According to the FRBM mandate, the Centre’s fiscal deficit is to be 3% of GDP, however, that has eluded in the past decade with resetting of target multiple times. The fiscal deficit, which came in at 4.6% in FY20, is pegged to be 3.5% (to rise substantially, may be 6-7%) in FY21, before coming down to 3.1% in FY23.
The Singh-led committee on fiscal management has said that overall public debt-to-GDP ratio should be at 60% by 2022-23—40% for the Centre and 20% for states. The outstanding debt of states has risen over the last five years to an estimated 25% of the GDP in FY20, posing medium-term challenges to its sustainability.

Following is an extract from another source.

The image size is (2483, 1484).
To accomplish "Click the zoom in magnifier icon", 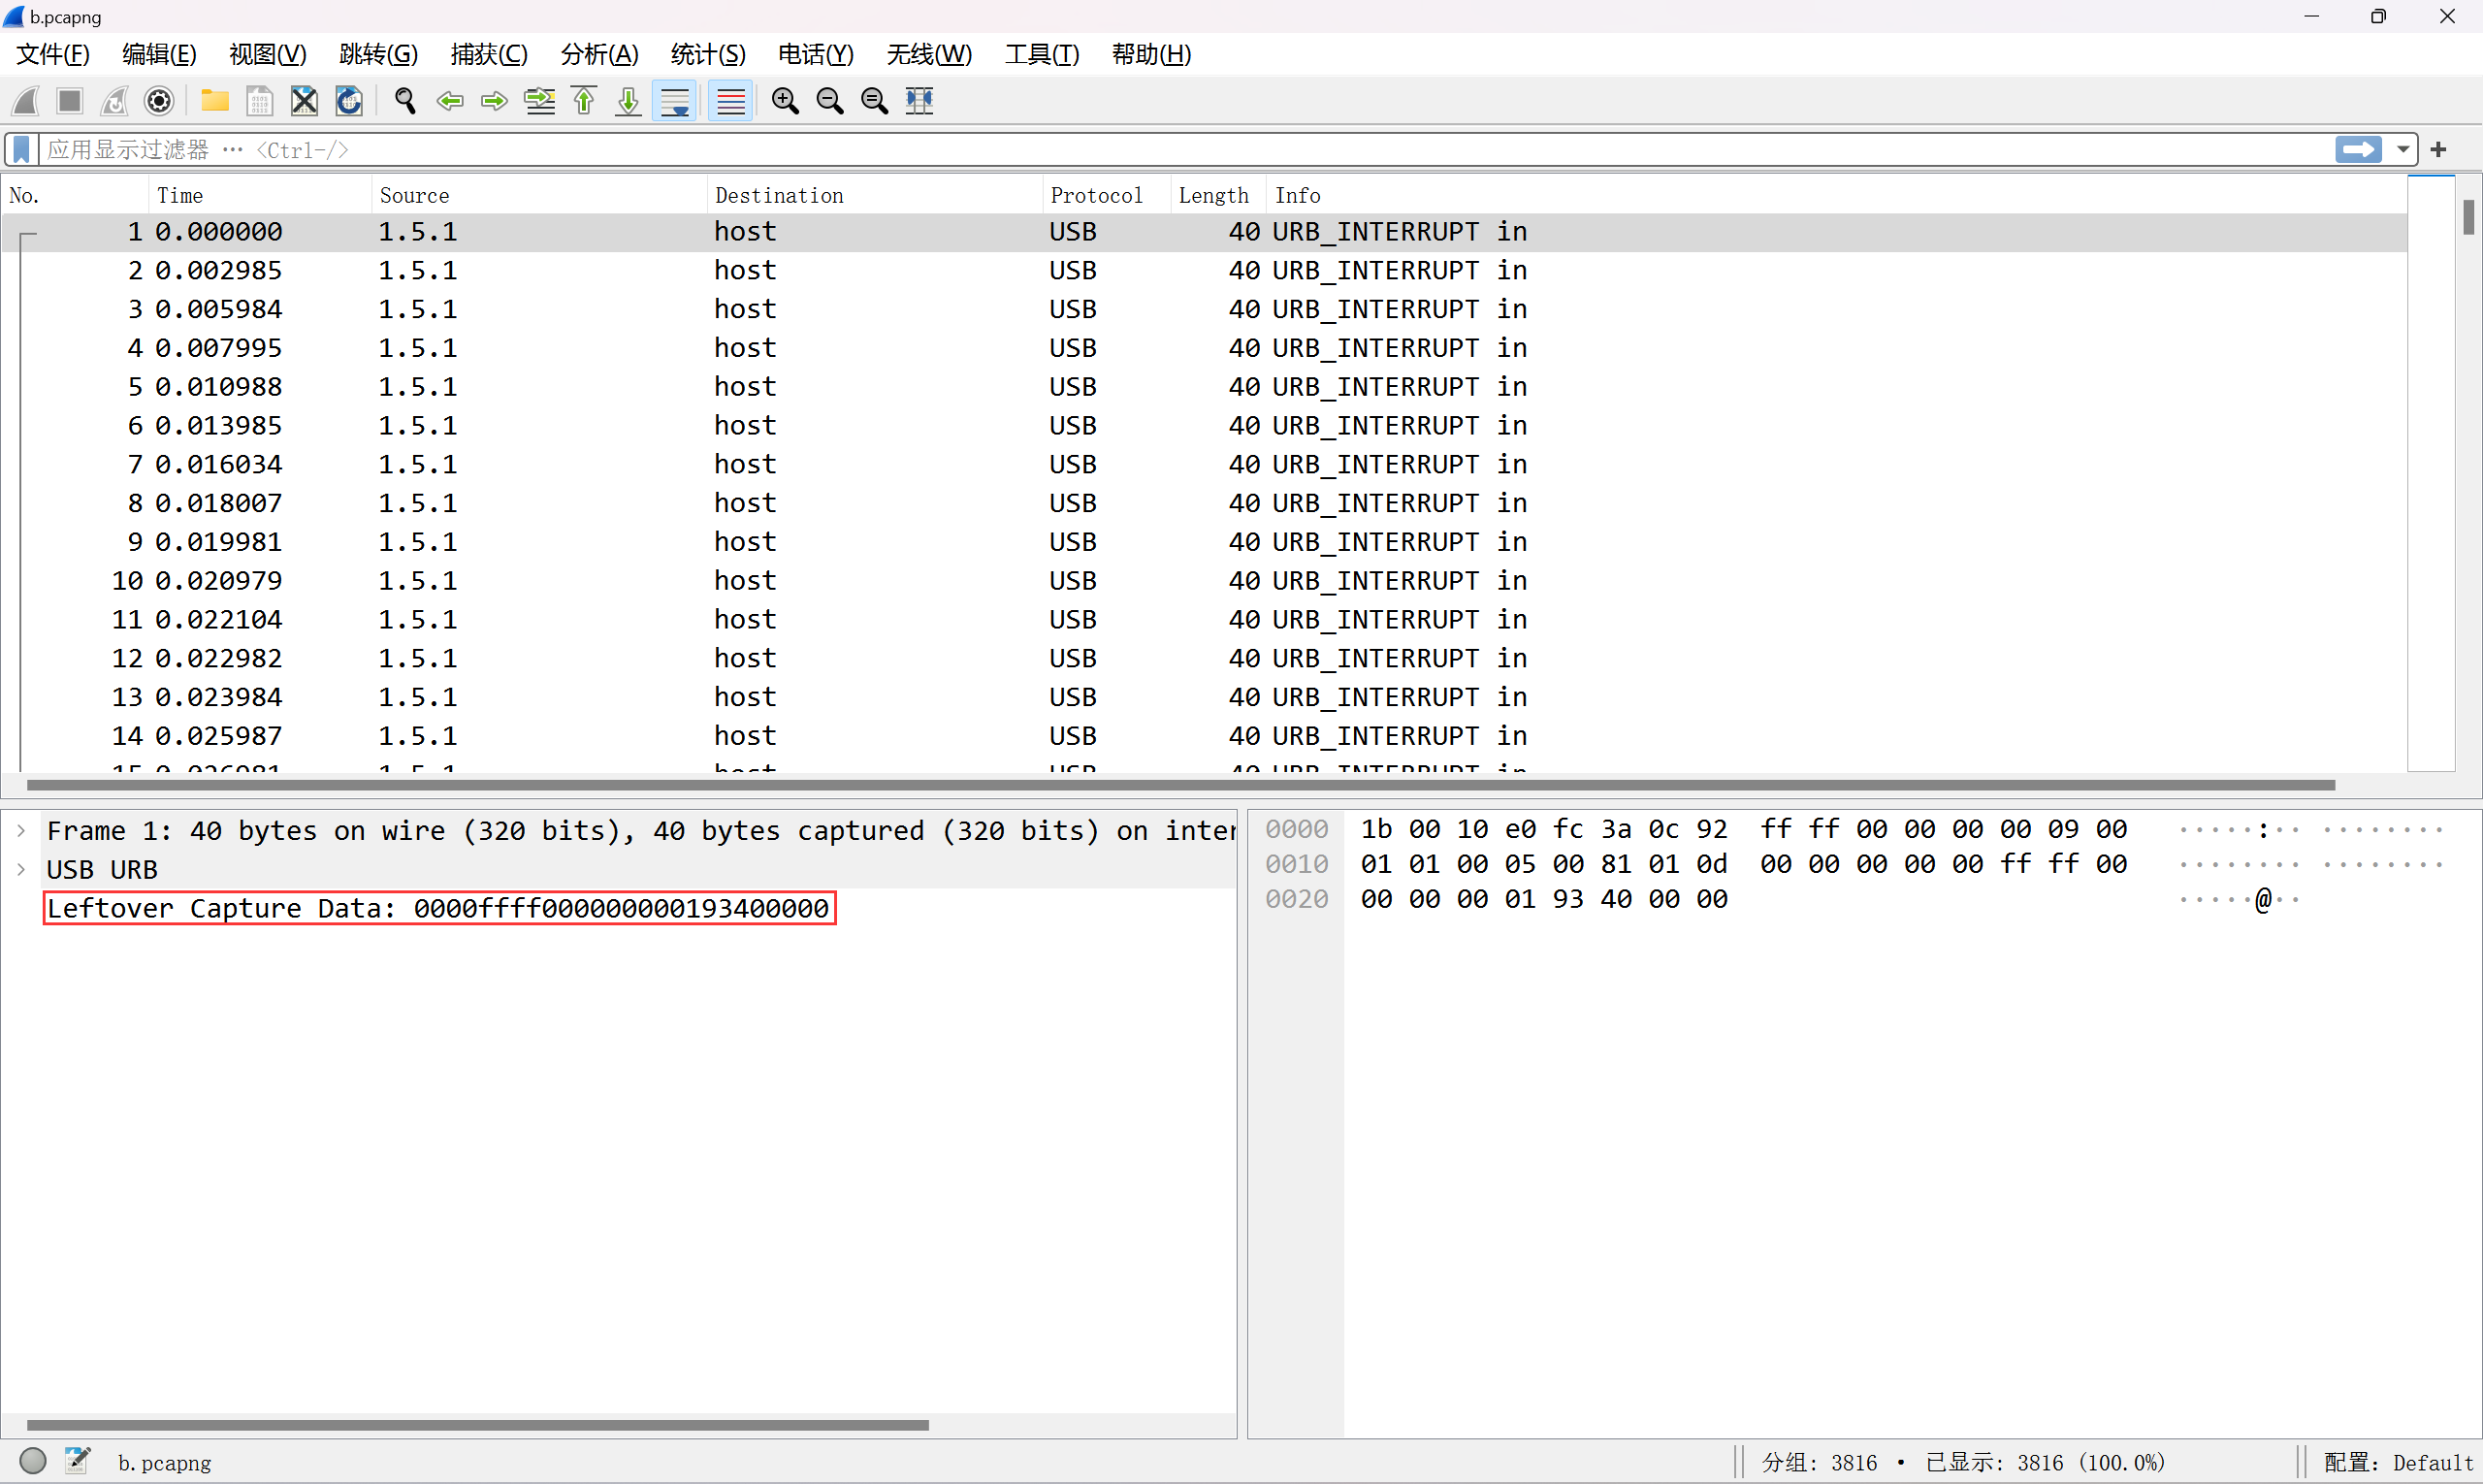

The Centre’s debt-to-GDP was estimated to be around 49% of GDP in FY20, up from 48.7% in FY19, taking the general government debt-to-GDP of 74% (actual could be around 85% in FY21 as debt has increased and GDP size will shrink).
The commission, which will submit its award report for five years (FY22-FY26) by end-October, will have four volumes.
On Friday, the advisory panel discussed a wide gamut of issues around GDP growth, tax buoyancy of the Centre and the states, GST compensation and fiscal consolidation. Specific issues relating to public expenditure on health, investment revival, recapitalisation of the financial system and its impact on public finances, focus on strengthening of defence capabilities, emerging trends in GST mop-up and its connection with improvements in its technology platform were also discussed.
The panel felt that the Commission is faced with unprecedented uncertainties and will have to take a nuanced approach towards tax devolution to the states, other transfers, financing of expenditures in the midst of revenue strains including via borrowings and the path of fiscal consolidation. The members also felt that the panel will have to think unconventionally, especially in treating the five years at hand. They advised that the base year FY21 and the first year of FY22 may need to be viewed differently from the remaining four years when the revenue situation is likely to improve gradually.